It has been a few weeks now that Joey, my 18-year-old cat, has been struggling with health issues. First he had the lining around his lungs drained of fluid three times, then a cold, then edema in his front legs and stomach. Now he just doesn’t feel well, is not eating, and seems to have a sinus infection. He has been to the veterinarian. All blood work looks good. They thought maybe congestive heart failure but X-rays reveal a good heart.

Dr. Han, the Chinese herbalist, changed Joey’s herbal formula. Both doctors are stumped — mystery diagnoses. Joey has been to the famous Master Zhou for a qigong healing treatment, Dr. Silly for a chiropractic exam, and Melissa for acupuncture. I have also explored the darkness in my own psyche that Joey could have taken on. According to my Facebook and blog followers, thousands of people around the world are praying for him and sending him love and healing energy. When I fall asleep at night, I dream of a spotted leopard lying beside Joey grooming him and helping him to heal. Most people are supporting us in Joey’s desire to continue to live.

One woman said that I should euthanize Joey and put him out of his suffering, but I believe it would be detrimental to his soul if I helped him to die before he is willing. “He is old,” people say, and yes, 18 years is a long time. I was an insecure young woman in college studying abnormal psychology when Joey came into my life. Every week, though, I talk to cats around the world that are 20, 23, and even 25. Why not Joey?

Here I ask my animals, “How can we help Joey?”

Serafina (cat) says: “The best thing we can do is keep him company but not touch him too much ’cause his body is sore. Just let him know he has someone by him at all times.”

Makia (cat) says: “I think we need to get good nutrition in him because he is not eating. Whatever you think is good he should have. Also, remembering Joey when he was the healthiest will help his body remember how to be healthy. I say to him, ‘Joey you can do this. I believe in you. I am not ready for you to die either.’”

Storm (Aussie dog): “You should rub his ears. Give him so much love and faith that his soul will know what is best for him at the right time. He may look sick, but I can see him healthy, too.”

Luca (young poodle) says: “I think we should teach him how to play. That always makes me feel better. Telling him you love him will help.”

Bean (bunny) says: “I think he should eat greens because that will make him feel better fast. I also think he should look outside more and pay more attention to the birds and squirrels than to what makes him sick.”

Maia (wolf dog in heaven) says: “Ritual is good for him — saying prayers for his health in this world or the next and also letting go of all fear or expectations of the future. Whether he lives or dies, he will be out of his suffering because Joey does not like to suffer. He likes to feel well. Nobody ever knows what the future holds, and it’s best to carry on as if Joey will be happy either way.”

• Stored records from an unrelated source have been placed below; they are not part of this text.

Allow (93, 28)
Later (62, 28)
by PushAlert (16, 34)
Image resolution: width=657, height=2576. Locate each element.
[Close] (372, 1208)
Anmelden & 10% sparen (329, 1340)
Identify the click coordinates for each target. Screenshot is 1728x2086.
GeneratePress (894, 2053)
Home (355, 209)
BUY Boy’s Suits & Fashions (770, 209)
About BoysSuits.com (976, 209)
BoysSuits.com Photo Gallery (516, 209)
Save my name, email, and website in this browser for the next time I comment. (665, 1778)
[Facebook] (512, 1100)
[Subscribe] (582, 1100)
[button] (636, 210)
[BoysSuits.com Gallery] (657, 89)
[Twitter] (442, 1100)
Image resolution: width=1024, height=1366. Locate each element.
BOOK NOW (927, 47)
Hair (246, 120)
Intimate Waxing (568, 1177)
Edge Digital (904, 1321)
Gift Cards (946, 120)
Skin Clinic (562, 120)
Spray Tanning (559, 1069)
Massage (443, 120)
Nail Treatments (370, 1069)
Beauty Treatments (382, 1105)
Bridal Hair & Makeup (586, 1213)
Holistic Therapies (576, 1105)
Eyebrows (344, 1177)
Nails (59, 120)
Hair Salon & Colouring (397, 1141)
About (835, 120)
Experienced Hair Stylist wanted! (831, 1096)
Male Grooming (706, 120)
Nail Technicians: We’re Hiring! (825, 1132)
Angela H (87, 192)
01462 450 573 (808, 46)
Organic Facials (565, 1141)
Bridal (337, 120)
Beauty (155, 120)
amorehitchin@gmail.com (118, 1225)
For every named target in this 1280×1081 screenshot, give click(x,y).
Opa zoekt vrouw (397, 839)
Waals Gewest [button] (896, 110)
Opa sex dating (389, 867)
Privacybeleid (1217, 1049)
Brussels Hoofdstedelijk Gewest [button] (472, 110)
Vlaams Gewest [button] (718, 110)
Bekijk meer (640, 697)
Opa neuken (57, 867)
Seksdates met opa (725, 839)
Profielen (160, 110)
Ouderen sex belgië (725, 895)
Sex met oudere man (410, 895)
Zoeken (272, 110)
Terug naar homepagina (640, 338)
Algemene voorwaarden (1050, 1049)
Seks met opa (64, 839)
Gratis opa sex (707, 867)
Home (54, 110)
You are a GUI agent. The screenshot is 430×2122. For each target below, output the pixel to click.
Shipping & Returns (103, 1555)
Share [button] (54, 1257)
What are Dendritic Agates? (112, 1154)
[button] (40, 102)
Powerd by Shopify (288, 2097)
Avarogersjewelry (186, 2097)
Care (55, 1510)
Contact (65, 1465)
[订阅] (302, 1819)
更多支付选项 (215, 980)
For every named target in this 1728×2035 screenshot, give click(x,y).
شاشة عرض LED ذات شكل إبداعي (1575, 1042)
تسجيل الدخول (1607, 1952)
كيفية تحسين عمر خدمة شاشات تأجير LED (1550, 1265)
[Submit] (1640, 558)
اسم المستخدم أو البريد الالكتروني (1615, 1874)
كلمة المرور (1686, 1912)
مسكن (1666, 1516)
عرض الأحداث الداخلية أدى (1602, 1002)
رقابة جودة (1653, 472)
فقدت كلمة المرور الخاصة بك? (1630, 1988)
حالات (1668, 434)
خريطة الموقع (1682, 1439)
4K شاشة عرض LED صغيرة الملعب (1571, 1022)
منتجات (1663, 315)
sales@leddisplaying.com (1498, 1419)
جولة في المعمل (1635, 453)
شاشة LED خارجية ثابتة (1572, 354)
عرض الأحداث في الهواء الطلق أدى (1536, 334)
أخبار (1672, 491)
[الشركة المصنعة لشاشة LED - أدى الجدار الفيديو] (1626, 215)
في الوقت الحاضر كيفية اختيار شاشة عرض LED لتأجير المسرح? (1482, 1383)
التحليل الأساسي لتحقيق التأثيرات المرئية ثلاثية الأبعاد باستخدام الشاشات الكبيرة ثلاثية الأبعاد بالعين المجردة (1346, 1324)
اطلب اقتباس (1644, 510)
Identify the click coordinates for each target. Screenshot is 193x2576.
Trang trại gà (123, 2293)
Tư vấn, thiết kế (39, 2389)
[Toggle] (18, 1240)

Joey says: “I need to feel the pulse of the Earth on my body and sensations of the breeze. I want to live because I feel I have more life to enjoy. I want to enjoy it in a healthy body. I want to surprise everyone. If I die, I will be okay; I have many friends there. I am strong inside. If this health crisis is something that is a reflection of my thinking or my mom’s thinking, then we will figure it out and change it. I have faith, and I believe in the power of all the people who are wishing me well and for the leopard that comes and heals me.”